Wait-! Amir looked down and saw no body laying at his feet, no indication that he had fallen where he'd been shot and had become another body to be buried by the winds and eaten by foraging coyotes and vultures. He lifted his gaze back to Rialto and spotted the slight tilt in the posture of his out-held arm, bringing the nose of the gun just askew enough... to hit the tree behind him.

Amir spun around and saw instantly where the bullet had gone in, having left a fist-sized nock of fractured wood and bark driven into the acacia trunk as though by a steel cone. "You mean... you...." Amir could barely breath again, but his inhaler had been lost in the darkness when he'd been shot at. It was eerie how his body was both panicking and floating in a fear-induced state of calm all at once.

"You fucking hypocrite," Rialto breathed at last. Amir heard the shush of bushes between the murderer and himself and turned back toward him to find the silvery nine-millimeter in the sand just a few feet away. Rialto threw up his hands, exasperated, "that's it: I'm done. I am so done. Call the cops already, Amir, I'm so done right now that it's not even funny."

Confused, Amir stared at the pistol through the thorned branches of a dead bush. "What would I say?"

The driver's would-be reaper brought out a lighter and a cigarette form his coat pockets, and proceeded to set it ablaze between perked lips. "The truth, man: that I fucking shot at you and somehow missed after chasing you through the desert for what? Three hours?" He drew on the glowing embers and jetted the combustion from his nostrils like a malevolent beast of legend. "By the way, you've got some serious endurance, there. I don't think I want to know where from, either, guessing by where you're from."

Even still, Amir couldn't place his thoughts into a coherent idea of what was going on. "But... why?"

"Because her death wasn't my fault!" He roared.

The driver gaped as the infamous killer panted through his anger, using the nicotine as a crutch to regain his composure. It took several moments before the man's breathing returned to normal and he motioned to Amir with an empty hand. "Gimme that damned bottle, Amir."

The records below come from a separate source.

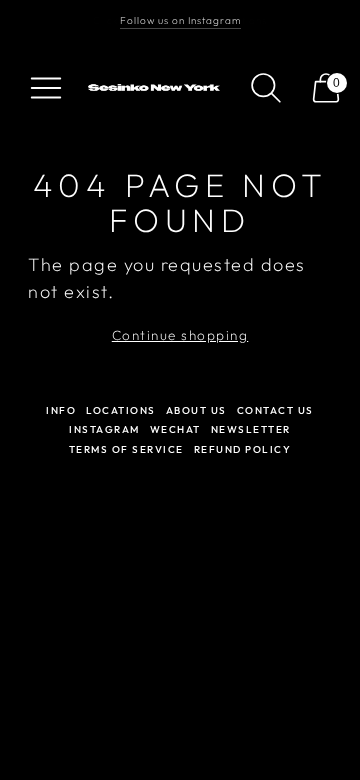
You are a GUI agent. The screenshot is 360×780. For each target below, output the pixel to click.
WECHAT (175, 429)
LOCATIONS (121, 410)
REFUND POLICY (243, 449)
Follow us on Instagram (180, 20)
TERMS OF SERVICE (126, 449)
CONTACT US (275, 410)
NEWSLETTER (251, 429)
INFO (61, 410)
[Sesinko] (156, 88)
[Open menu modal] (46, 88)
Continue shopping (180, 335)
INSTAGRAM (104, 429)
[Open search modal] (266, 88)
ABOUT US (196, 410)
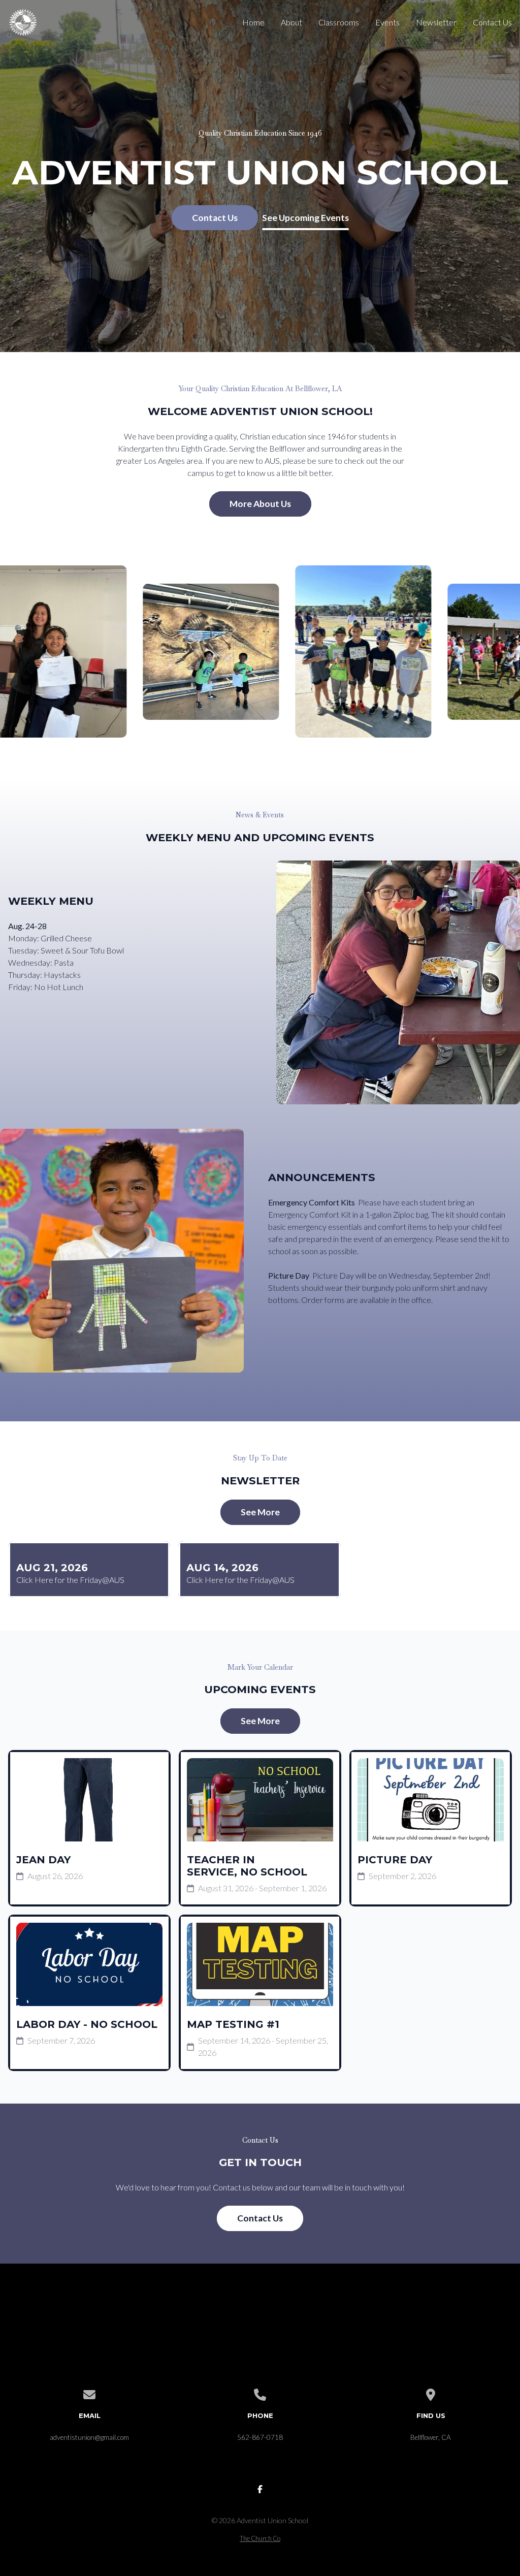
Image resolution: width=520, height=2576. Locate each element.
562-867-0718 (260, 2437)
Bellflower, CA (430, 2437)
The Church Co (260, 2538)
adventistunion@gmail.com (89, 2437)
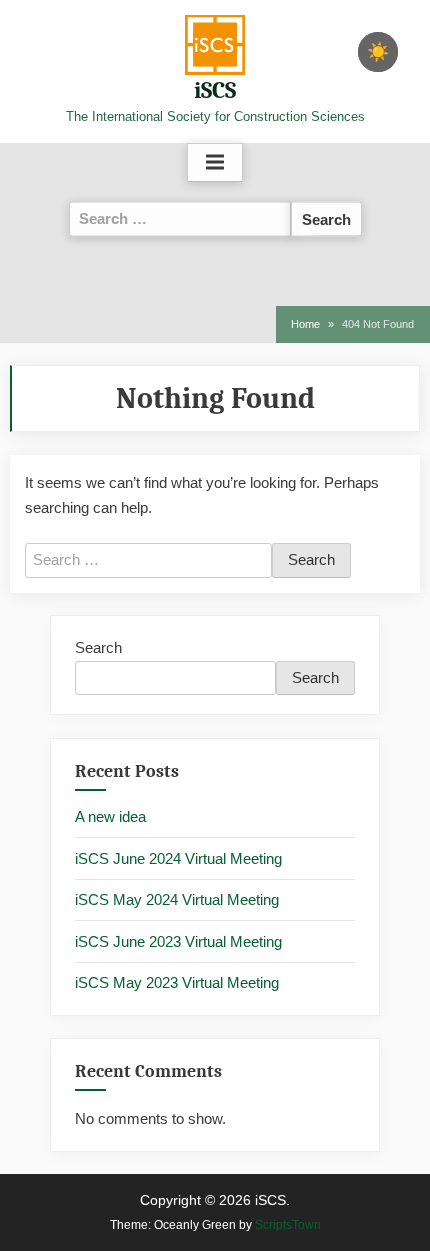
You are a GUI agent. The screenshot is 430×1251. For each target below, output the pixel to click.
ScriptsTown (288, 1225)
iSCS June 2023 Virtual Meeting (178, 941)
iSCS (215, 90)
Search (98, 647)
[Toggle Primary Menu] (215, 163)
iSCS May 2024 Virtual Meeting (177, 899)
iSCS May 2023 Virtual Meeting (177, 982)
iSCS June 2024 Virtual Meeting (178, 858)
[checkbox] (378, 52)
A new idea (110, 816)
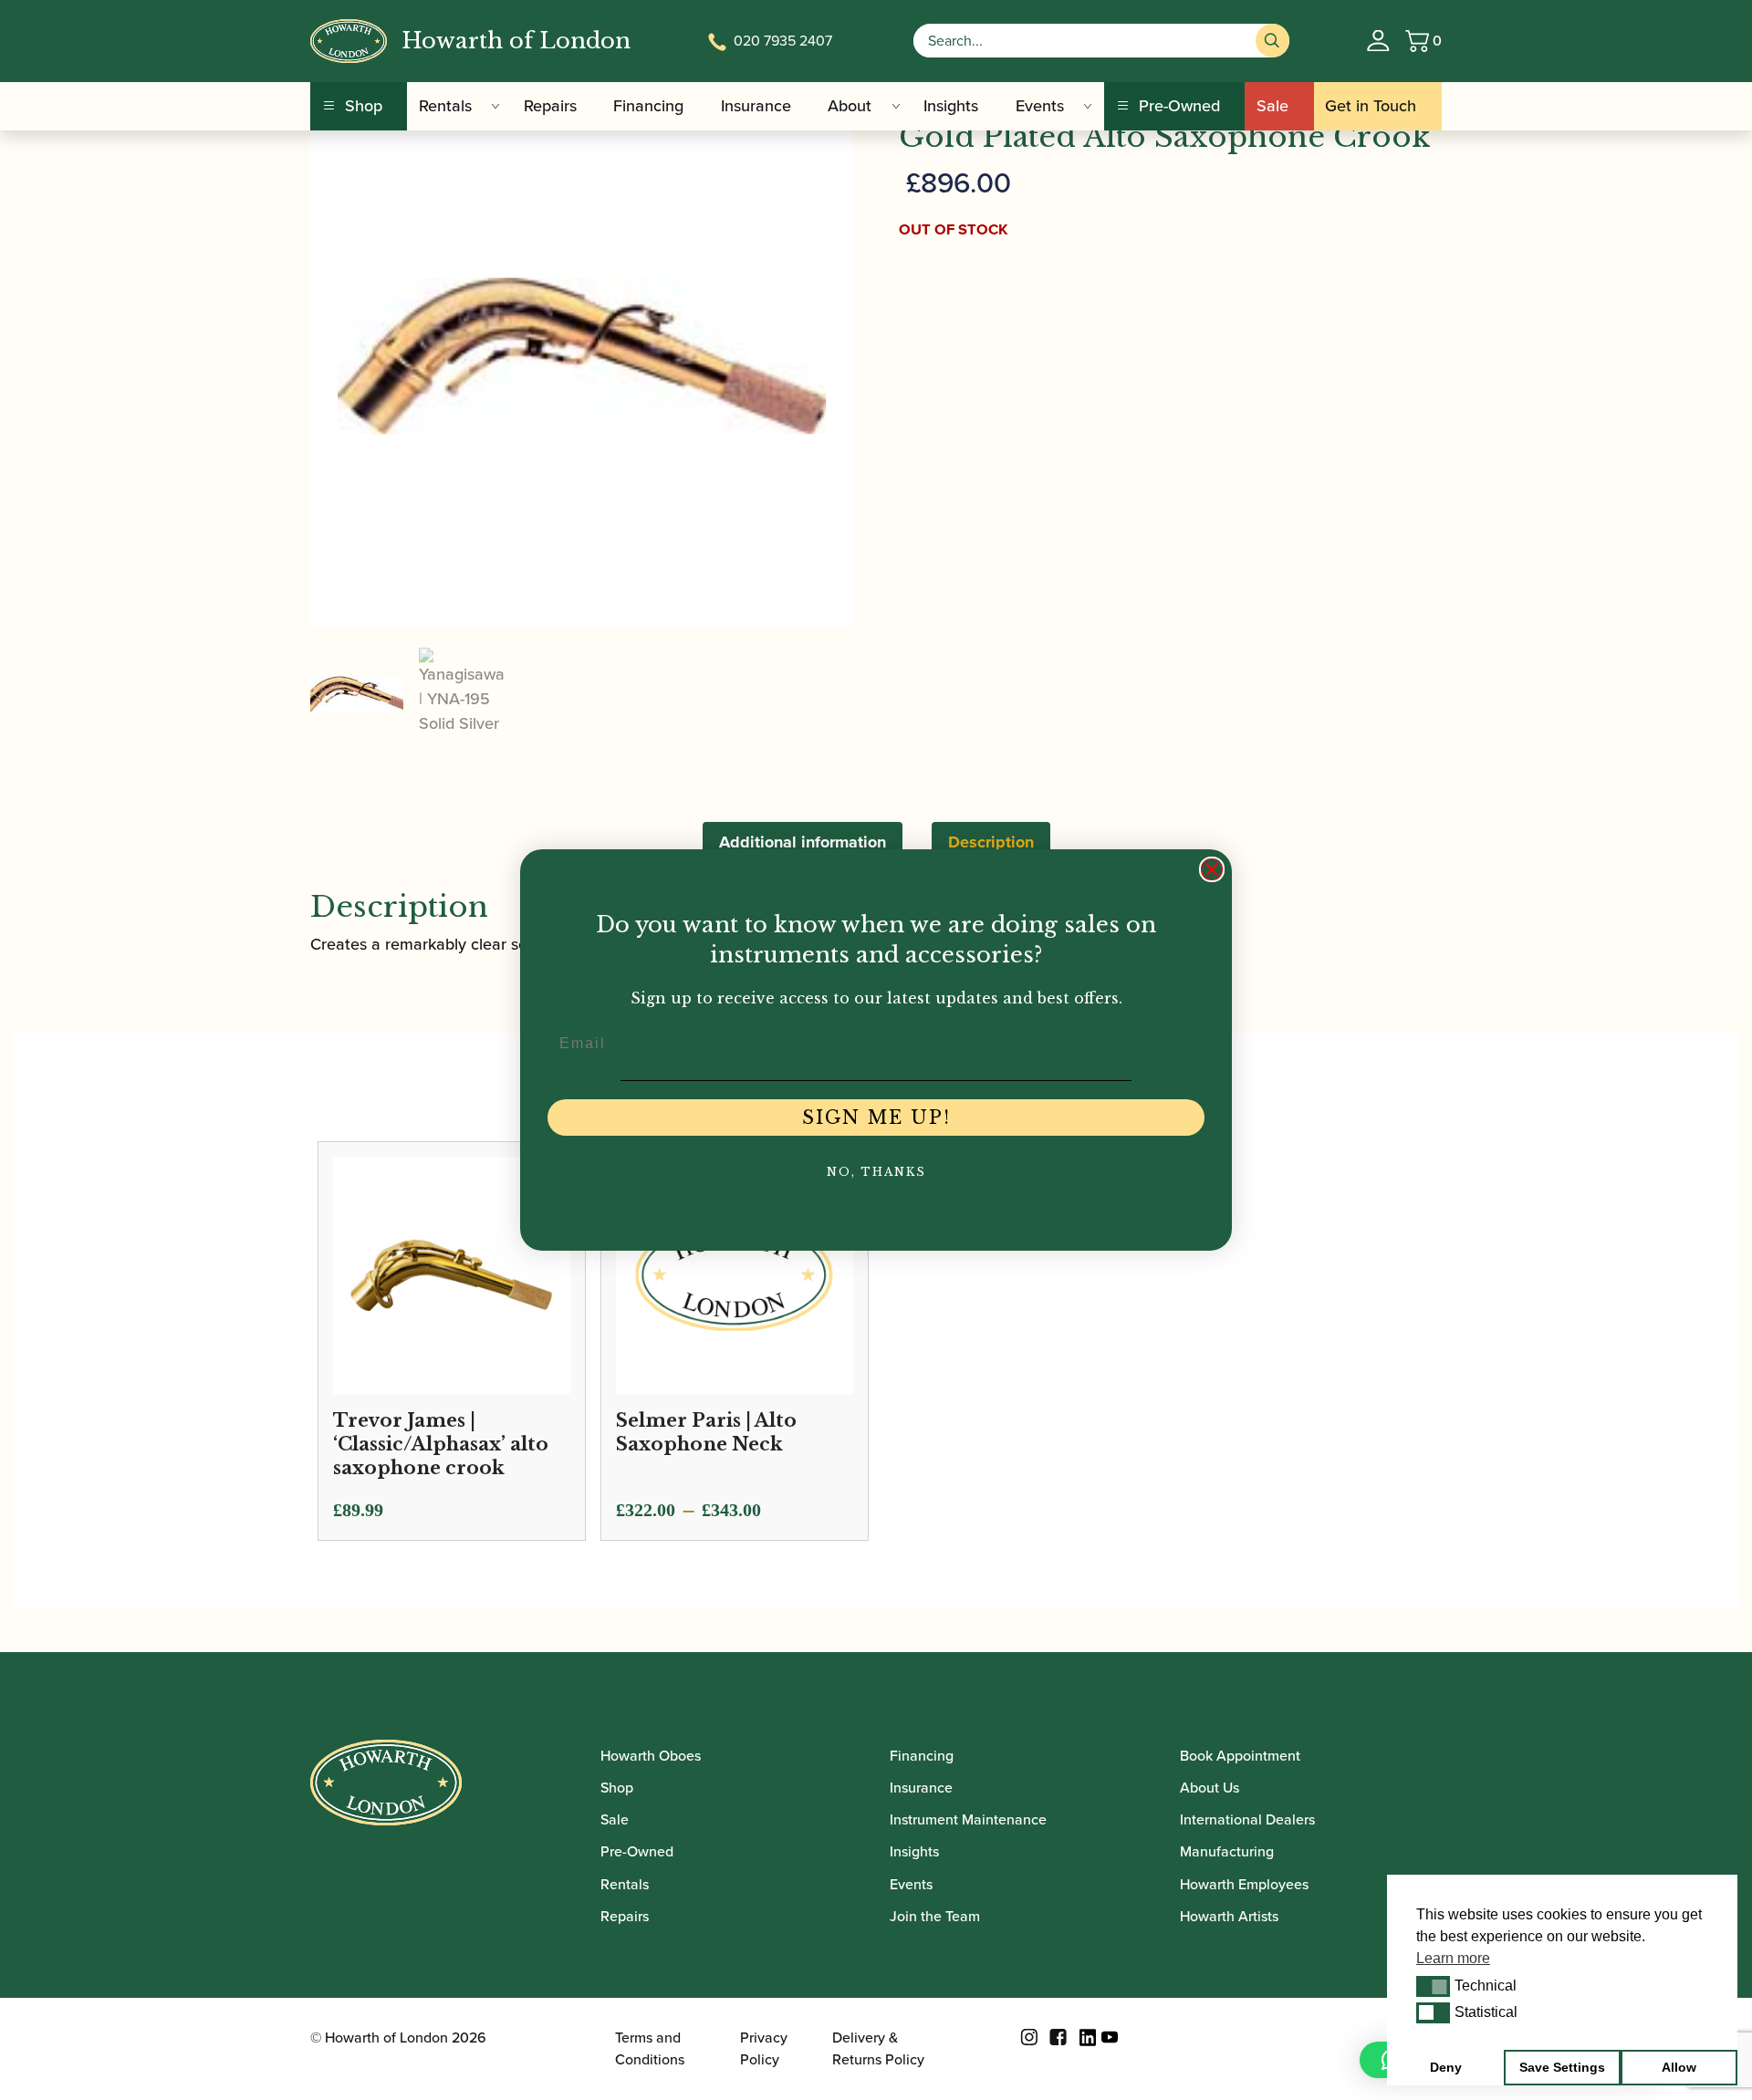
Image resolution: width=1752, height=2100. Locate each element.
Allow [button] (1679, 2067)
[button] (1433, 1986)
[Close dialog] (1212, 869)
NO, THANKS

He looked down to his hands and set eyes upon the bottle Rialto had been urging him to drink earlier. He'd thought it was some lurid way of making fun of a victim before death, that it was a bottle of urine or gasoline or some horrid, unspeakable liquid to torment him with... but, no: it was simply an unopened bottle of water. He hefted it across the gap and watched the man take a long swig.

"I don't get it," Amir finally let out, "how was it not your fault?" He remembered hearing the news, remembered seeing the coverage on Fox and CNN as they both agreed for once in the fact that one, Jonathan Rialto, was a heartless killer and should be locked up for good. He had seen the blurry photographs taken by hidden cameras in central park that revealed the unruly man holding a thin, pretty woman on his lap. He knew how it had ended, how Rialto had then snapped the woman's neck and left her to rot where anyone could see.

Days later a man named Jeffrey Hawkins had arrived at Amir's HQ with an offer of over ten grand plus gas to take him to Los Angeles as fast as possible. He'd been too innocent, then, to realize what was really going on. Again he pressed for an answer, "how is it not your fault, Rialto?"

Rialto met his eyes with a cold, hard glare, "because she had brain cancer, Amir." He took a draw that lasted the length of the cigarette, as deep as seemed able to inhale before choking, and let it out slowly, smoothly, contorting his features as he tried to keep the effects of the nicotine working. Finally he whispered into the desert, barely audible and probably for the first time since it had happened roughly one week ago, "she ordered me to do it, Amir, and I was so enwrapped in her that I obeyed."